8 Mart’ın kadınlar açısından önemli bir gün olduğunu belirterek yazıma başlamak istiyorum. Kısaca bu gün ne anlama geliyor ve Türkiye’de ne zamandan beri kutlanmaya başlanmıştır konularında kısaca bilgi sunmak istiyorum.
ABD’de New York şehrinde bir dokuma fabrikasında çok ağır çalışma koşulları vardı. Çalışanların ücretleri düşüktü. Çalışma koşulları giderek ağırlaşmaya başlamıştı. Kadın çalışanlar fazla dayanamadılar. Grev yapmaya karar verdiler. Daha iyi şartlarda çalışmak, ücretlerinin daha yüksek olması, eşit işe eşit ücret talepleri oldu. Greve katılanların sayısı 40 bin kişi kadardı. Grev devam ederken grev yapılan fabrikada yangın çıktı. Kadınlardan 129 kişi yangında öldü. Yaralananlar oldu. Bu sırada tarih 8 Mart 1857 gününü gösteriyordu. Bu olaylar üzerine Almanya'da Sosyal Demokratlar bundan sonra her 8 Mart Kadınlar Gününün 8 Martta anılmasını teklif ettiler. Öneri kabul gördü.. 8 Mart gününün kadınlar günü olarak anılması kabul edilmiş oldu.. Dünya kadınlar günü ilk kez 19 Mart 1911 tarihinde anıldı. Ancak 1921’de Moskova’da 3. Uluslararası kadınlar konferansında her 8 Mart’ta Kadınlar Günü olarak anılması ve etkinlikler yapılmasına karar verildi. Amerika’da da 1960 yılından itibaren kutlanmaya başlandı. Birleşmiş Milletler de de kabul gördü. Türkiye'de 8 Mart Dünya Emekçi Kadınlar Günü ilk kez 1921 yılında "Emekçi Kadınlar Günü" olarak kutlanmaya başlandı. 1975 yılında ve onu izleyen yıllarda daha yaygın ve yığınsal olarak kutlandı. 12 Eylül Darbesi'nden sonra cunta yönetimi tarafından dört yıl kutlama yapılmasına izin verilmedi. 1984'ten itibaren her yıl çeşitli kadın örgütleri tarafından "Dünya Emekçi Kadınlar Günü" kutlanmaya devam edilmeye başlandı.

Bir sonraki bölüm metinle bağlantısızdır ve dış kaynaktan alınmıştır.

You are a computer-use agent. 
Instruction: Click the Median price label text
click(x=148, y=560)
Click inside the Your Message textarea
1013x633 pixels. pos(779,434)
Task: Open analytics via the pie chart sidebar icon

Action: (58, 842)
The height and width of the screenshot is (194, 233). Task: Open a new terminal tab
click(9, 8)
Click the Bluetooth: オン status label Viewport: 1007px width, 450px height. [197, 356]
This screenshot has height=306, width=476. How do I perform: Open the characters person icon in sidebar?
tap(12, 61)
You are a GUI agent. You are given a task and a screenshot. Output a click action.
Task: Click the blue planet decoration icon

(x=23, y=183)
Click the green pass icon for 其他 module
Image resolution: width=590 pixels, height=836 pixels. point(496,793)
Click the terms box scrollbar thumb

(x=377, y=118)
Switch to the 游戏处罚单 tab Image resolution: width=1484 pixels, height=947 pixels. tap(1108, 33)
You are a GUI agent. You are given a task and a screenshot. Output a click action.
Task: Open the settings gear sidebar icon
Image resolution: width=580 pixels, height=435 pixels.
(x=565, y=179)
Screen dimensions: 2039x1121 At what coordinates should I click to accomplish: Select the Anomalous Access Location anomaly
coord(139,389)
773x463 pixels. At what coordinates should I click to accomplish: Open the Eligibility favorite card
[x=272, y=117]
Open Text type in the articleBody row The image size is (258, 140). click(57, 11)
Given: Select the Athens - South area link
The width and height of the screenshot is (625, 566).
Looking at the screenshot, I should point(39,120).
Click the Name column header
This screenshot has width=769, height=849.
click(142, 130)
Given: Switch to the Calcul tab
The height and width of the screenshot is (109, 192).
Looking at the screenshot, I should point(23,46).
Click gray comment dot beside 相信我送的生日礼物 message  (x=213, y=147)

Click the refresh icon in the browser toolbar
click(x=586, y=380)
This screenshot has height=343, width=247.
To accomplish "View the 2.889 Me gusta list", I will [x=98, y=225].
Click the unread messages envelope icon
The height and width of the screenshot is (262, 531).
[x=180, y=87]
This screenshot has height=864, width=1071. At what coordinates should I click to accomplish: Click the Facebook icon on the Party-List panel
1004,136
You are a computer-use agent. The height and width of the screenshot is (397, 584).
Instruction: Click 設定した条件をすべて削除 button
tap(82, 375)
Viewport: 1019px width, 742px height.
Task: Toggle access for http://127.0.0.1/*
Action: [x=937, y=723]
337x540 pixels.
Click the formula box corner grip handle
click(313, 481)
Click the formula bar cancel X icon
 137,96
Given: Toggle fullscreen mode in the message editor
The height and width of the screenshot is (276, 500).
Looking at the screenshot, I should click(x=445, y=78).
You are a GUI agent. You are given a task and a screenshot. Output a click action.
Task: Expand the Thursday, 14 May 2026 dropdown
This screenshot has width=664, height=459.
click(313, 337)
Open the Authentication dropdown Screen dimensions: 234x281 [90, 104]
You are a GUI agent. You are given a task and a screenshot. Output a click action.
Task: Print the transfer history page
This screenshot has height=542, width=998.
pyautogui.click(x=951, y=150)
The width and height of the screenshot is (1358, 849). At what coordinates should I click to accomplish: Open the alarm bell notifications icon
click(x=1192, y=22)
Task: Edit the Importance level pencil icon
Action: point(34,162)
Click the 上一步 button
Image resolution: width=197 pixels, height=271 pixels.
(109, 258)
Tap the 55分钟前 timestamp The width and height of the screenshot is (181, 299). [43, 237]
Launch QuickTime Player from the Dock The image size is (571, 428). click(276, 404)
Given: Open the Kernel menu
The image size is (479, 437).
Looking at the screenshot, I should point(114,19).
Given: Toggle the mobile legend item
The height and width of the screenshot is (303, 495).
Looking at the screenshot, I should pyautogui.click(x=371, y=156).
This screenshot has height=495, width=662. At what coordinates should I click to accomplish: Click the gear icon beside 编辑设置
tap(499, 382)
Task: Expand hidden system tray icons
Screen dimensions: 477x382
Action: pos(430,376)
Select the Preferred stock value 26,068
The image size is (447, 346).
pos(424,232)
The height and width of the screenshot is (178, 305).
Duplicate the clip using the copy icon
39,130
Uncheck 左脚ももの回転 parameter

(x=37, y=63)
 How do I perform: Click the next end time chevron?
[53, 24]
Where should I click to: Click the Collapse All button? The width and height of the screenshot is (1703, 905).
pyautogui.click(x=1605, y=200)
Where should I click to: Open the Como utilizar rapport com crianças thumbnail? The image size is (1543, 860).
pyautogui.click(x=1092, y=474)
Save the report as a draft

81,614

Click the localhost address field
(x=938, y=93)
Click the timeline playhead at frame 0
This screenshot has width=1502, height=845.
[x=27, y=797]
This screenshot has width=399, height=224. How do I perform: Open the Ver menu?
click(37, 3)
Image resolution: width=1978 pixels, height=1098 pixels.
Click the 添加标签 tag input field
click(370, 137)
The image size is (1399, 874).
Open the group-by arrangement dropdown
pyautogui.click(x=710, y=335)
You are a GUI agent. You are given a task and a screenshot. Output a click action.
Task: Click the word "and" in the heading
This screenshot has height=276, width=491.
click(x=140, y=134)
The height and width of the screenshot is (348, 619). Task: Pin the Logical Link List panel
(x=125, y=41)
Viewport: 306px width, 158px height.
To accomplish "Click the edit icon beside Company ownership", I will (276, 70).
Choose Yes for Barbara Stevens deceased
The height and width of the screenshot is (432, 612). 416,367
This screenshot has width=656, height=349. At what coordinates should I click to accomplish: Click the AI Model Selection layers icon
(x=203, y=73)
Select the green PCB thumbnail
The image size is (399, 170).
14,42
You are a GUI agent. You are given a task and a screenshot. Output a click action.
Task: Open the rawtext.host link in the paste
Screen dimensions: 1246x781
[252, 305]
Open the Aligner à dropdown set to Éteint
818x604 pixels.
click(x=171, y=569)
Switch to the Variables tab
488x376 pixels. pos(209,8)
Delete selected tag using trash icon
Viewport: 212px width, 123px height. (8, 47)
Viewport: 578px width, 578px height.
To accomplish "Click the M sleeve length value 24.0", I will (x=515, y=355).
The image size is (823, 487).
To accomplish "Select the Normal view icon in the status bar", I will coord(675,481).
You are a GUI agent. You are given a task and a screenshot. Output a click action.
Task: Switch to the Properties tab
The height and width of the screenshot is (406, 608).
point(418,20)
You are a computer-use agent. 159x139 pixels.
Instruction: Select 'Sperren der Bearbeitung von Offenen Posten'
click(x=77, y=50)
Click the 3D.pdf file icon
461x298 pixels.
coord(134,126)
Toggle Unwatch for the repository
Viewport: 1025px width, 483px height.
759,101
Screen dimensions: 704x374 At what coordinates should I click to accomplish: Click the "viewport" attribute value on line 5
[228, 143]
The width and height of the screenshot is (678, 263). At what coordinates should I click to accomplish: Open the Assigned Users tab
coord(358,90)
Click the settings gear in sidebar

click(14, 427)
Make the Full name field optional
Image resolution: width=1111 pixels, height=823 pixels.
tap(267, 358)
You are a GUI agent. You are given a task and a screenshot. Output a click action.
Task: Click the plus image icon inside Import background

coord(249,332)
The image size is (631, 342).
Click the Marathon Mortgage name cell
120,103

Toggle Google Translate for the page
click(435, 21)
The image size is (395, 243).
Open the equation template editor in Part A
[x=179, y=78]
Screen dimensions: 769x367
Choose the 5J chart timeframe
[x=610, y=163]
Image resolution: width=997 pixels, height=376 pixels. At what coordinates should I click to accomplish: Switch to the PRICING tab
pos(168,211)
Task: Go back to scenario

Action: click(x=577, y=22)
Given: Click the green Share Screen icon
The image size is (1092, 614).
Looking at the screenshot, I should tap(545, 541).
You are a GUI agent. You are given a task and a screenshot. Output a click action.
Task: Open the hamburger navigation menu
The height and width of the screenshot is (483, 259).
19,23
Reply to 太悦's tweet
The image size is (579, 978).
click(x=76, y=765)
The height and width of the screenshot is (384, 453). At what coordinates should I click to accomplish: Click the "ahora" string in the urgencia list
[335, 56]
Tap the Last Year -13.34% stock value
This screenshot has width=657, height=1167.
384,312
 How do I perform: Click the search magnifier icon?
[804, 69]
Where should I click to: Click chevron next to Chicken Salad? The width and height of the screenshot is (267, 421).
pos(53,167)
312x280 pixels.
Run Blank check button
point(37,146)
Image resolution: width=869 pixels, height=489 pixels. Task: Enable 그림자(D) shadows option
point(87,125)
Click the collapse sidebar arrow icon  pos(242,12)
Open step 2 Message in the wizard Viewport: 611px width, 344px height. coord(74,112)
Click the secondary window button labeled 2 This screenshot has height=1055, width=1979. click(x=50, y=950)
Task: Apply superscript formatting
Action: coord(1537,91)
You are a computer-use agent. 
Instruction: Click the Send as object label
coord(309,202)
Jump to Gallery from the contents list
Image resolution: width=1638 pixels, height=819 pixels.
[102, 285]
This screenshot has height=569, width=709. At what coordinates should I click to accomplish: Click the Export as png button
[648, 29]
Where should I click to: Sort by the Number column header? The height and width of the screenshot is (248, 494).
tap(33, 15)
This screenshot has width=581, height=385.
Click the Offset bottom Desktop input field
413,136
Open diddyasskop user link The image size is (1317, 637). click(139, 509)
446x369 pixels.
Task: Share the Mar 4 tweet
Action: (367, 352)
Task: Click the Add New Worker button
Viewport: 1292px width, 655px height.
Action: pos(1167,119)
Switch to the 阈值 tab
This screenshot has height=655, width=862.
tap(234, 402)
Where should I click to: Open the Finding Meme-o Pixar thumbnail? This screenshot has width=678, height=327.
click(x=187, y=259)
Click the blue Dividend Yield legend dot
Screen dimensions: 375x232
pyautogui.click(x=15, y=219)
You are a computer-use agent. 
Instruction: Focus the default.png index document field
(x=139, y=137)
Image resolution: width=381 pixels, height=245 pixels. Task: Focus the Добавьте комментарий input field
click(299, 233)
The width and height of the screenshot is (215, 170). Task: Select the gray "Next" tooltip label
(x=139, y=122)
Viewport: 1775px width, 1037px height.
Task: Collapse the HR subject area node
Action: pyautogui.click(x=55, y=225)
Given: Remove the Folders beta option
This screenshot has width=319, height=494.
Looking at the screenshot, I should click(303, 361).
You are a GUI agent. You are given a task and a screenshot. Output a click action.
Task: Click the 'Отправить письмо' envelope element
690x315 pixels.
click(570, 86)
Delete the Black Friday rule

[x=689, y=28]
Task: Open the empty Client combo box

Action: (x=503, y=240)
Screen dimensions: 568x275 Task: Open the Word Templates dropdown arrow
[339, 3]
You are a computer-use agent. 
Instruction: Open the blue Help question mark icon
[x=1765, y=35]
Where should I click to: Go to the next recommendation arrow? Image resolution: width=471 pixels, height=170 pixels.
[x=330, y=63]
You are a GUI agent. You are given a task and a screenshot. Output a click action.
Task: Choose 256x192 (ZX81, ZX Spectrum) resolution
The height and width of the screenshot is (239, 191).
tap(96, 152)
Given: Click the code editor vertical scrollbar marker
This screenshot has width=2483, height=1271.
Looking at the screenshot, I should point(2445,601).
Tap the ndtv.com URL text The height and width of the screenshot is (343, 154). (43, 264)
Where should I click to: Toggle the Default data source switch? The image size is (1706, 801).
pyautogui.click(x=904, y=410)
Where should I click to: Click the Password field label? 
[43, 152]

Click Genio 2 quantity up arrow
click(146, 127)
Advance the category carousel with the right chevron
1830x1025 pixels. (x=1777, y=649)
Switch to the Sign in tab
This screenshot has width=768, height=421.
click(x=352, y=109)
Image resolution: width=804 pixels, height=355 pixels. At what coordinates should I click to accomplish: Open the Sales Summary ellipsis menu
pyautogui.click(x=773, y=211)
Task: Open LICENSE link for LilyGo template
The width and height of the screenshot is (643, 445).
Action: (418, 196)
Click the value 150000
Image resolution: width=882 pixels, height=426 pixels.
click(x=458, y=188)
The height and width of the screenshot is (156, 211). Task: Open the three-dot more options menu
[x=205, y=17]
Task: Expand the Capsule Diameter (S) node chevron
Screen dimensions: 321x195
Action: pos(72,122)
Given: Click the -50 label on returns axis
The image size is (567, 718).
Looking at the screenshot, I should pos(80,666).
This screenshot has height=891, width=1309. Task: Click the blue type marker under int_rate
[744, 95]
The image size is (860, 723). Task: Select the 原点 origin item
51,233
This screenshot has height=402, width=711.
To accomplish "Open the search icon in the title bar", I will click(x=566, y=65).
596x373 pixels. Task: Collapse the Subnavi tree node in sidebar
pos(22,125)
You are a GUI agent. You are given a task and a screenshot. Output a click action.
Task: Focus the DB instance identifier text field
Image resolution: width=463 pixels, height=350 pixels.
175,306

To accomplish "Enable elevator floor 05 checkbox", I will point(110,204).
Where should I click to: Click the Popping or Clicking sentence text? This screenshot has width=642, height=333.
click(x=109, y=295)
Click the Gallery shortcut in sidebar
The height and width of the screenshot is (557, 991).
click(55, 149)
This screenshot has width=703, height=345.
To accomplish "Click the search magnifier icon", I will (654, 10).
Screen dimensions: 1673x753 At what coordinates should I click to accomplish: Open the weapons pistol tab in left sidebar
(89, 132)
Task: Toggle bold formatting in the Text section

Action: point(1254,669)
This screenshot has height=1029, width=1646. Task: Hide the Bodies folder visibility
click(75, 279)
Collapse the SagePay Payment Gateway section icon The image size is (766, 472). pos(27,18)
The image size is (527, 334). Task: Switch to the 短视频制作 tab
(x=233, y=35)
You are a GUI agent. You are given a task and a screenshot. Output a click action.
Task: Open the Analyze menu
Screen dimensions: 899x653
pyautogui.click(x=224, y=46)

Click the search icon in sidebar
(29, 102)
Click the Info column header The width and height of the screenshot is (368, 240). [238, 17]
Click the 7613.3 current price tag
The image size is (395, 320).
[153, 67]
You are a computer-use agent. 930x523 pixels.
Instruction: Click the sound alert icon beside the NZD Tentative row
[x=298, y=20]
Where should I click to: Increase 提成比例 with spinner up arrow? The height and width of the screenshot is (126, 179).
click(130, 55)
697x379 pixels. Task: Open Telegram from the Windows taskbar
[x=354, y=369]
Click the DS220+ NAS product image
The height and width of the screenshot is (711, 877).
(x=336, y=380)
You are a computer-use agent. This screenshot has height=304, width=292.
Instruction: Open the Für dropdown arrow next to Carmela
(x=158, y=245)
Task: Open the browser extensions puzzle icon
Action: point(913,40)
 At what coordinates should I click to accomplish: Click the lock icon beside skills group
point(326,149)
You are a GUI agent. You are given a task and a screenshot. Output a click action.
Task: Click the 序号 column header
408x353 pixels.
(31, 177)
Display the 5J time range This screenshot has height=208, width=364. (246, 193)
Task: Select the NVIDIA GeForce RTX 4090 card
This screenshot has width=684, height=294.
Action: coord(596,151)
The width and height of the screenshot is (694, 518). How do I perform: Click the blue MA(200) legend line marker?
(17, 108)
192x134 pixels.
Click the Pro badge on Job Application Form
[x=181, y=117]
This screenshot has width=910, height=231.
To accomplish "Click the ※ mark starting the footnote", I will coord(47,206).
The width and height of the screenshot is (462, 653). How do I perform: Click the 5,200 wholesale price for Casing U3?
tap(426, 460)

Türk kadını tarihimizin derinliklerinden günümüze kadar toplumsal hayatımızın, millet ve devlet yapımızın odağında yer almış, her devirde feragat ve fedakârlıkların en yücesini yapmışlardır. Kurtuluş Savaşında; kanını, canını, emeğini ve evladını memleketin kurtuluşuna ve bağımsızlığına adamıştır. Büyük Atatürk’ün “Dünyanın hiçbir kadını ben vatanımı kurtarmak için Türk kadınından daha fazla çalıştım diyemez” sözü buna en güzel örnektir. Cumhuriyetin kuruluşu ile birlikte Türk kadını; çağdaş ve dünya kadınlarının sahip olduğu kazanımları tek tek elde etmiş, modern Türkiye’nin kurulmasında da önemli misyon üslenmişlerdir. Geçen süreçte Türk kadını; eğitimden sağlığa yasama, yürütme ve yargıdan iş dünyasına kadar her alanda üstlendiği görevleri başarıyla yerine getirmiş, modern Türkiye’nin simgesi ve Cumhuriyetimizin en büyük teminatı olmuştur. Dünyada ve ülkemizde, temel eğitim hizmetlerine erişim, kadına yönelik şiddet, cinsel saldırı, toplumsal yaşama katılım, zorla evlilik, okuma-yazma oranı gibi birçok gösterge, kadınların ayrımcılık ve eşitsizlik gördüğünü ortaya koymaktadır. Kadınlarımıza yönelik ayrımcı, dışlayıcı ve şiddet içeren uygulamalar sona erdirilebildiğinde, tüm kız çocuklarımız eğitimin her seviyesinden yararlanabildiğinde, geleceğe daha da güvenle bakabileceğimiz muhakkaktır. Bu konuda devletimizin yanı sıra, kadın örgütlerinin, diğer sivil toplum kuruluşlarının ve basın yayın organlarının gayretleri büyük önem taşımaktadır. Çocuklarımızın ilk öğretmenleri olan annelerimizin yaşam şartlarının ve eğitim düzeylerinin yükseltilmesi konusunda her zaman kadınlarımızın yanında olmalıyız.. Yöremizde fedakârca çalışarak hem çocuklarını yetiştirmeye gayret eden, hem de aile bütçesine katkıda bulunan kadınlarımızın sorunlarının paylaşılması konusunda herkes üzerine düşen görevleri yapmalıdır. Toplumun tüm bireyleri olarak; özellikle kadın ve çocuklara yönelik şiddet ve istismar olaylarının azaltılması konusunda herkes üzerine düşeni yerine getirmelidir.. 8 Mart Dünya Kadınlar Günü’nün tüm Dünyada ve Ülkemizde kadınların eşitlik, kalkınma ve daha huzurlu yaşam özlemlerini ve isteklerini dile getirdikleri birlik ve beraberlik günü olarak kutlanmasını temenni eder, bu vesileyle; tüm kadınlarımıza sağlık, mutluluk ve başarılar dilerim.